Friends of the Zeiss RFP Response 2002 May 22 Page V-1
"The Rise of Steel Technology" Mural
By Nat Youngblood
Commissioned by the United States Steel Corporation
Description and History: This historic artifact is located along the southern wall of the Great Hall, above the main entrance to The Buhl Planetarium and Institute of Popular Science. Well-known Pittsburgh artist Nat Youngblood painted this mural in the 1960s; it was commissioned by the United States Steel Corporation.
This mural includes its own sophisticated lighting system. Certain segments of the mural can be lighted independently, as a docent speaks to a group on the history of steel technology. A portable control unit, located in what is now the Discovery Gift Shop Office, would be used by the docent to control the lighting of the mural during a building tour.
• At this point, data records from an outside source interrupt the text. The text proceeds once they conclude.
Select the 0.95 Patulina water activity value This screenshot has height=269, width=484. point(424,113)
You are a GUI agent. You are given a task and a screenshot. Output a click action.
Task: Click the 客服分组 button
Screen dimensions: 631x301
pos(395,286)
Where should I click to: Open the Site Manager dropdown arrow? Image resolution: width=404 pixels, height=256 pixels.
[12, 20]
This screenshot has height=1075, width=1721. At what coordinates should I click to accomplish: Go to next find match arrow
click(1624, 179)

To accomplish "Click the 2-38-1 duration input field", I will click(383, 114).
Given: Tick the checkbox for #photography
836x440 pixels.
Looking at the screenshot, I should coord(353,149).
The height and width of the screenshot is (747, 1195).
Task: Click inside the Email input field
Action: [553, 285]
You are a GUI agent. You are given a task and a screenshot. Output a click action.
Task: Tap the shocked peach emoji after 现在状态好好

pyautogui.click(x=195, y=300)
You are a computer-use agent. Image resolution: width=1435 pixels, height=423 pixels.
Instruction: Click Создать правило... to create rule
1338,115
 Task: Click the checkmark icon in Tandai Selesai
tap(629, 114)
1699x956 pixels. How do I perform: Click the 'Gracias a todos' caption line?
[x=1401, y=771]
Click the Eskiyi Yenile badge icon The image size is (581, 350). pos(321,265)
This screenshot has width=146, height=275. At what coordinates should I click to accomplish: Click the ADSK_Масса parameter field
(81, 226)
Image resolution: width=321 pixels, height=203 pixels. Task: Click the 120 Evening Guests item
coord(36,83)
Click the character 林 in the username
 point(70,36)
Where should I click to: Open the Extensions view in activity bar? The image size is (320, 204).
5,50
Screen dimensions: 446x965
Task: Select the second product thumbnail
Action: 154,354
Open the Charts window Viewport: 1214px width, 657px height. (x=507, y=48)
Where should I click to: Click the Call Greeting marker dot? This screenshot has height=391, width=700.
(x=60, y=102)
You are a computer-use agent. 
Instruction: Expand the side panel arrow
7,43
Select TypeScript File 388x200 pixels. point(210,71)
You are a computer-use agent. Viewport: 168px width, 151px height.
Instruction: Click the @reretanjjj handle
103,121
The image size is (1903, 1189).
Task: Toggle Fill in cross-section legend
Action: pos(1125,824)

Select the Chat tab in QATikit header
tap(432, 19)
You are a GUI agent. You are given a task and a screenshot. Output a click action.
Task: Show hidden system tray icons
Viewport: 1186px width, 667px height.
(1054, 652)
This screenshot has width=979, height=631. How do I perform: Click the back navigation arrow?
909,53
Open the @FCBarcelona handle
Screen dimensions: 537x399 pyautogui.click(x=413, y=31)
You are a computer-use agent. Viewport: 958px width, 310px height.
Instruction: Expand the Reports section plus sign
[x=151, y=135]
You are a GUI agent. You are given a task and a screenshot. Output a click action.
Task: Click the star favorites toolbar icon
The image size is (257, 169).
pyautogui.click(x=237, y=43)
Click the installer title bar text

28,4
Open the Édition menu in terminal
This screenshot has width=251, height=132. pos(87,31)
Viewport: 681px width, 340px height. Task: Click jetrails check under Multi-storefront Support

This mural provides the viewer a brief but very graphic view of how the technology of making steel began and became the lynchpin of our technological society--as well as the predominant industry for most of the history of Western Pennsylvania. You can read more details about this mural at the following URL, which includes a sample tour script for Buhl docents:
< http://buhlplanetarium2.tripod.com/Buhlexhibits.htm#USSmural >
Proposal: Friends of the Zeiss proposes that this mural would continue to be displayed in its current location, as part of the Pittsburgh Children's Museum and Center. Our understanding is that Buhl Planetarium's Great Hall, where this mural is currently located, will primarily be used as a cafe by the Children's Museum. So, not only will this mural not conflict with Children's Museum programming, it will add a nice artistic and educational touch to this cafe area.
We note that no organizations, other than Friends of the Zeiss and The Carnegie Science Center, opted to view this mural during the tour dates offered by the Department of General Services.
It is our understanding that The Carnegie Science Center has not expressed an interest in this artifact. Indeed, during the new Science Center's construction, when a Buhl Planetarium patron urged Buhl management to move this mural to The Carnegie Science Center, management's decision was a resounding no! It was the view of then-Buhl Science Center Director Alphonse DeSena that if this woman wanted the mural moved to The Carnegie Science Center, she would have to pay to have it moved!
Jane Werner, Executive Director of the Pittsburgh Children's Museum, recently stated that she is concerned regarding the lead-based paints used in this artifact. Robert Lodge, President of McKay Lodge Conservation Laboratory, Inc. located in Oberlin, Ohio, found this remark surprising.
In an April 18 message, he said: "The issue of lead-based pigments being hazardous is interesting. Museums are full of art with colored media based on lead, as well as mercury and chromium. There would be a hazard only if the paint is flaking into the environment or children are chewing on the mural. The presence of lead dust can easily be performed by the health dept with a swipe."
Please note that McKay Lodge Conservation Laboratory, Inc. provides conservation services to The Carnegie Museum of Art, as well for the conservation of murals in Federal Buildings in 17 midwestern states, under a contract with the U.S. General Services Administration.
Friends of the Zeiss RFP Response 2002 May 22 Page V-2
Considering the height of "The Rise of Steel Technology" mural, there is practically no chance that children could chew on the mural. To determine whether there is any flaking of paint or lead dust in the environment, we would ask the Allegheny County Health Department to make an evaluation.
Depending on the Health Department's findings, we would raise funds to take what remedial action is deemed necessary. Upon the Health Department's recommendation, we may seek periodic evaluations regarding this issue.
Unless another suitable location is found, to publicly display this artifact, it should remain in its current location. If this artifact is removed from its current location and placed in storage, it is likely that it will never again see the light of day. If no one else is willing to display this artifact now, it is very unlikely that someone will be willing to spend the money to have the mural remounted in the future.
Should this artifact be removed and placed in storage, the residents of Pittsburgh and Western Pennsylvania would be deprived of viewing, and learning from, a major artwork by one of our own. And, the Pittsburgh Children's Museum and Center will have a large vacant wall, instead of an educational work of art.